## [DATA RECORDS]

--- START ---

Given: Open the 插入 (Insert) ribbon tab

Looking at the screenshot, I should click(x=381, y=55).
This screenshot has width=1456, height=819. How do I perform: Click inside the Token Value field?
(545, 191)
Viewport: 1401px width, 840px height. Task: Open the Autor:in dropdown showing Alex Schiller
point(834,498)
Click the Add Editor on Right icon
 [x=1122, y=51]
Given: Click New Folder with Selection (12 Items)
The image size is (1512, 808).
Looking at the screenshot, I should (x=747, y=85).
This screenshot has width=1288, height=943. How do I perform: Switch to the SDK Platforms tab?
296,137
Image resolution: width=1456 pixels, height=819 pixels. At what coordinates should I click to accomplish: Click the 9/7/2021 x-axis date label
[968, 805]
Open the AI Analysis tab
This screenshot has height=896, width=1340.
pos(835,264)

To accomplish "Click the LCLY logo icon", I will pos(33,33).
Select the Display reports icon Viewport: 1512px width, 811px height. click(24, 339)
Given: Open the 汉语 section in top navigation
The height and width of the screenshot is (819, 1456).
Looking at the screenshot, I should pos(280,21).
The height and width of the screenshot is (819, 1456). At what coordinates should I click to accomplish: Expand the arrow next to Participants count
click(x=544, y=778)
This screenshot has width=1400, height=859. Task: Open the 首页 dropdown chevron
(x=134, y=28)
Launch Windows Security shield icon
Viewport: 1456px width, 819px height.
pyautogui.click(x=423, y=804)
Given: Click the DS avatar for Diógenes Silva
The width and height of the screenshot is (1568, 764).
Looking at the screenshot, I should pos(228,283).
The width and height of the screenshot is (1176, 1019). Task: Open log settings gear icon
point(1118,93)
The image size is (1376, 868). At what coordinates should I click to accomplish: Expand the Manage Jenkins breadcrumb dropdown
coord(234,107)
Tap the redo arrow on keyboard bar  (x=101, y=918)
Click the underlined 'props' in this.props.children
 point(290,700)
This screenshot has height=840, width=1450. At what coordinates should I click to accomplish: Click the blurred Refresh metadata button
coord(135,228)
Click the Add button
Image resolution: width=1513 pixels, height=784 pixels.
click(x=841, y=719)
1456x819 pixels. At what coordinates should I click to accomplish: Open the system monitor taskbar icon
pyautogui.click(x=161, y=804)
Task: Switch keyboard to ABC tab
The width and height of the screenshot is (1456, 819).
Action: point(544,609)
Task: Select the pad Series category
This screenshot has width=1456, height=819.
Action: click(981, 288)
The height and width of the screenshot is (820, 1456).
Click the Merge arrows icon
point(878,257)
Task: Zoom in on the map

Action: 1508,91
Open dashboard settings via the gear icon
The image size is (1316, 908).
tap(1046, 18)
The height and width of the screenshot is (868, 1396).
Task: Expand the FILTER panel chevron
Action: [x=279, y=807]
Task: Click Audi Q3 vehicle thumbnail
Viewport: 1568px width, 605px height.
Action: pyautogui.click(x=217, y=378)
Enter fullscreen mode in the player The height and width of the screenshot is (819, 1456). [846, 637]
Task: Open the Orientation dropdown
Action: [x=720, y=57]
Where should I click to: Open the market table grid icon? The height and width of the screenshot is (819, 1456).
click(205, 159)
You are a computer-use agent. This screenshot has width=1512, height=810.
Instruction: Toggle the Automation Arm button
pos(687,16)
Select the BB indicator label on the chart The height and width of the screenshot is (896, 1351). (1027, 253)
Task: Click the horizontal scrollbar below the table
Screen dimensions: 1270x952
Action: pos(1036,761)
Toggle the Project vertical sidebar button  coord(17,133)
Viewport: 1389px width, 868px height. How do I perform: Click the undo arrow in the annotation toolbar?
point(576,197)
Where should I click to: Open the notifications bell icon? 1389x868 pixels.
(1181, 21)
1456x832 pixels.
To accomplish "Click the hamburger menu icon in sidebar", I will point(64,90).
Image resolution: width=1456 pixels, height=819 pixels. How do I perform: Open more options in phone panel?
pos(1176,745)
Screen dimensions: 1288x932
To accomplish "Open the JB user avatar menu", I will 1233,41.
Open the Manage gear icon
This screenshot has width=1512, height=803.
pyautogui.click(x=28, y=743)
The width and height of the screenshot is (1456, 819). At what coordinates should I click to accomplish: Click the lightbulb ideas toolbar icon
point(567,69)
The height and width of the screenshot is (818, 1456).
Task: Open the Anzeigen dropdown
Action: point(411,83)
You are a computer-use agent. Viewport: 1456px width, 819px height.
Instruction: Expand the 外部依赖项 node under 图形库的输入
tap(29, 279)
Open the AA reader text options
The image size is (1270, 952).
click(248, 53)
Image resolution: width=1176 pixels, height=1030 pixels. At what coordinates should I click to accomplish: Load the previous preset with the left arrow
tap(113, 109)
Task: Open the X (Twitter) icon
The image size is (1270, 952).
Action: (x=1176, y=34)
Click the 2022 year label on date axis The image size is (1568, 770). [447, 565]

--- END ---

## [WORK ORDER]
In the listing above, the lines from the one containing "Click the Add button" through the one containing "Open dashboard settings via the gear icon" must be set down exactly, with no other lines.

## [TASK RESPONSE]
Click the Add button
Image resolution: width=1513 pixels, height=784 pixels.
click(x=841, y=719)
1456x819 pixels. At what coordinates should I click to accomplish: Open the system monitor taskbar icon
pyautogui.click(x=161, y=804)
Task: Switch keyboard to ABC tab
The width and height of the screenshot is (1456, 819).
Action: point(544,609)
Task: Select the pad Series category
This screenshot has width=1456, height=819.
Action: click(981, 288)
The height and width of the screenshot is (820, 1456).
Click the Merge arrows icon
point(878,257)
Task: Zoom in on the map

Action: 1508,91
Open dashboard settings via the gear icon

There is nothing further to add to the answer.